───── Record set ─────
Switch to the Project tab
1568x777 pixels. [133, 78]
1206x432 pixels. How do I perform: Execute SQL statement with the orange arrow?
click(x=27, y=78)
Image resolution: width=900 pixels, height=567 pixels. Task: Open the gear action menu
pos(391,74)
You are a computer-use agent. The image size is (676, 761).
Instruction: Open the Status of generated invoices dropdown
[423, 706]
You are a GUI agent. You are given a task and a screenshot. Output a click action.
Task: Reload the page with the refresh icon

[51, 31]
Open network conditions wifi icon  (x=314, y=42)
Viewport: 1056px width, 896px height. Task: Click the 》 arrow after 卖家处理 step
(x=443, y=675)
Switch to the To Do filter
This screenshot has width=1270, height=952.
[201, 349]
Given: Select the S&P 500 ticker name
─────
— What the task asks —
What is needed here is a word-for-word copy of the whole listing.

— Result below —
Switch to the Project tab
1568x777 pixels. [133, 78]
1206x432 pixels. How do I perform: Execute SQL statement with the orange arrow?
click(x=27, y=78)
Image resolution: width=900 pixels, height=567 pixels. Task: Open the gear action menu
pos(391,74)
You are a computer-use agent. The image size is (676, 761).
Instruction: Open the Status of generated invoices dropdown
[423, 706]
You are a GUI agent. You are given a task and a screenshot. Output a click action.
Task: Reload the page with the refresh icon

[51, 31]
Open network conditions wifi icon  (x=314, y=42)
Viewport: 1056px width, 896px height. Task: Click the 》 arrow after 卖家处理 step
(x=443, y=675)
Switch to the To Do filter
This screenshot has width=1270, height=952.
[201, 349]
Given: Select the S&P 500 ticker name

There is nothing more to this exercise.